John Lennon’s comfort zone: Why is "I'm Only Sleeping" a psychological refuge, not laziness?
https://www.youtube.com/watch?v=5XwXliCK19Y
This morning I was woken up by a friend playing "I'm Only Sleeping". Besides making me feel very nostalgic and pleasant, it got me thinking about the history of this track.
In 1966, John was living in his massive estate in Kenwood, deeply sunk into apathy, and heavy LSD use. Journalist Maureen Cleave (who conducted the famous "More popular than Jesus" interview for the Evening Standard in March 1966) recalled that John could sleep for 14- 15 hours a day. When he wasn't sleeping, he just lay on the sofa, staring into space or reading newspapers. Apparently, in 1966, at the absolute peak of their global popularity, his ultimate comfort zone was sleep- a natural reaction of the brain when a human is exhausted and subconsciously running away from reality.
The physiology of sleep defines this process as a state of decreased sensitivity and isolation from external stimuli.

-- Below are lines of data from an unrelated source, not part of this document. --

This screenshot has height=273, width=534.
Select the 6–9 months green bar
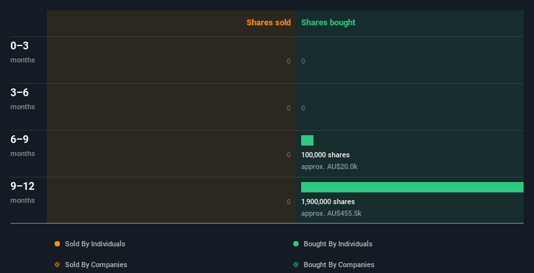tap(307, 140)
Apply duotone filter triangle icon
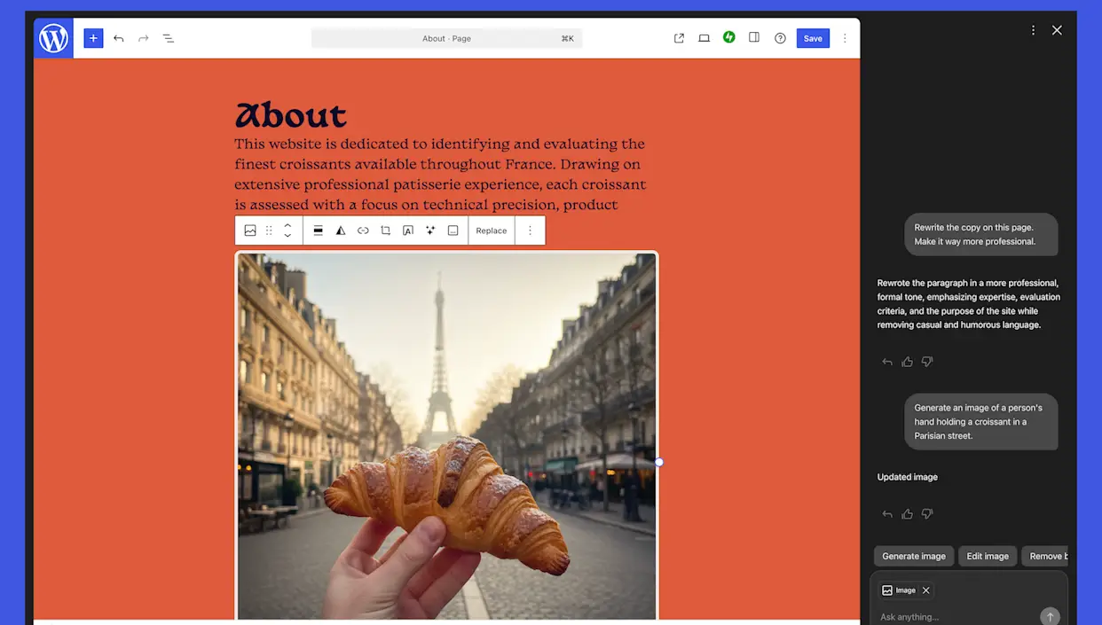Screen dimensions: 1102x625 tap(340, 230)
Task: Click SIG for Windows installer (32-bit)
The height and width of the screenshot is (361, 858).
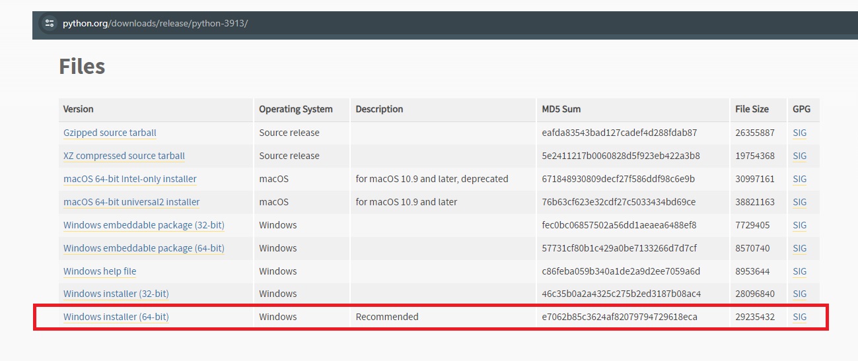Action: [x=799, y=294]
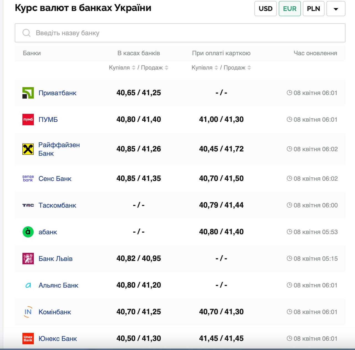Switch to the PLN currency tab
This screenshot has height=350, width=355.
pyautogui.click(x=313, y=9)
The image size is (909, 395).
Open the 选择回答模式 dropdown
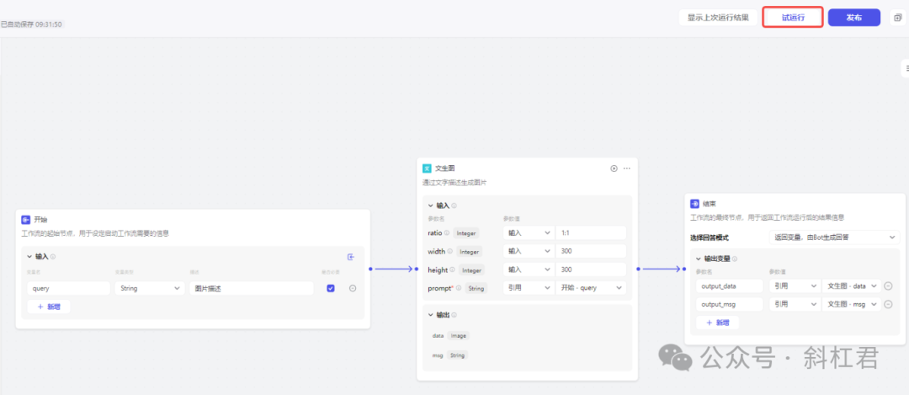(x=834, y=238)
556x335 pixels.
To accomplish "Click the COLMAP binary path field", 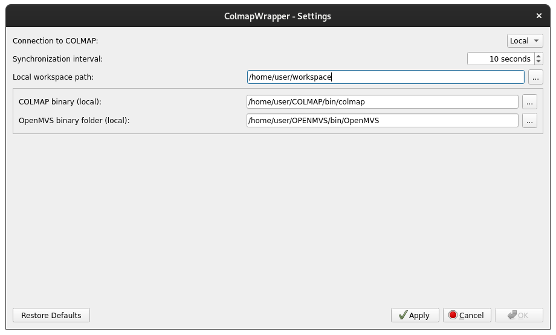I will (x=382, y=102).
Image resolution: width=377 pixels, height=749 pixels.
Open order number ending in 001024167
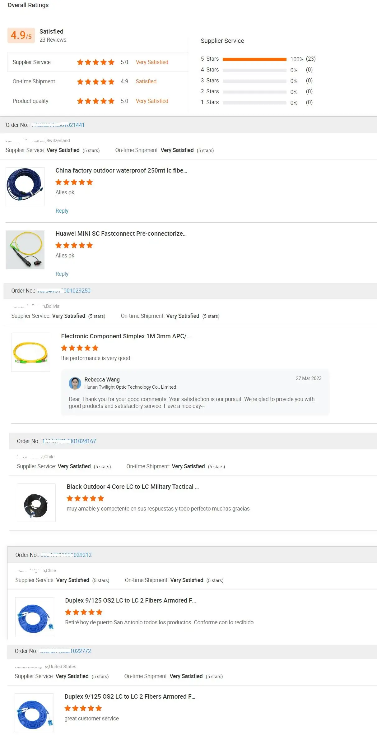[69, 441]
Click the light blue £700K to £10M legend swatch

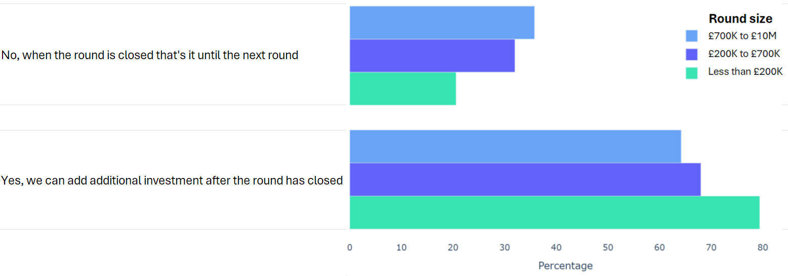click(692, 36)
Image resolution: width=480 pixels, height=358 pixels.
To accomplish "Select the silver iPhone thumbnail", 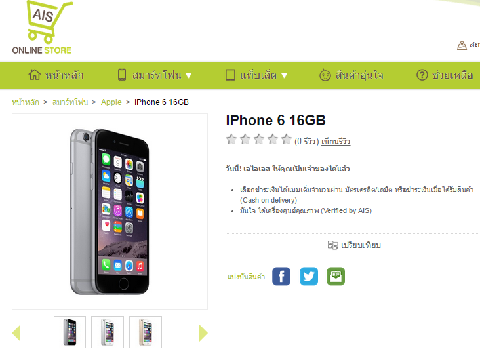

This was exactly what John needed. Burned out by the fame machine and paranoia, he spent 15 hours in a depressive daze on his couch in Kenwood, despising the people rushing around outside.
This lethargy can be seen elsewhere in his work. In "Nowhere Man", he describes himself as a completely blind man without a direction. Years later, on the White Album, his sleeping state crashed into insomnia and nightmare with "I'm So Tired", where his mind officially refused to function .
But this is where Paul McCartney’s complementary and saving role comes in . Without Paul, John’s "sleep apnea" would have remained just a messy, fragmented home demo tape. Paul took John’s lethargy and modeled it into a perfect form. Paul built those floating, ghostly backing vocals that mimic a daze, and personally insisted on slowing down the tempo, to give John’s vocals that heavy, dragging character typical of the first stage of sleep (Mark Lewisohn’s The Complete Beatles Recording Sessions). I can't help but mention Paul's bass, leading the entire song.
The only element that, in my opinion, blurs and stains the perfect line of this track is the forced Indian motifs at the end. It was George Harrison who fought for that wailing, backward guitar solo, spending 9 hours in Abbey Road completely obsessed with Eastern ornamentation. To my ears, this solo feels artificial. It fractures the perfect, lazy bass rhythm from underneath. But that's what happens when you work in a democracy.
For me, "I'm Only Sleeping" is a brilliant song that shows us John’s mind at its most vulnerable biological point. But it is also yet another proof that Paul has the talent to structure a song so that it becomes a masterpiece.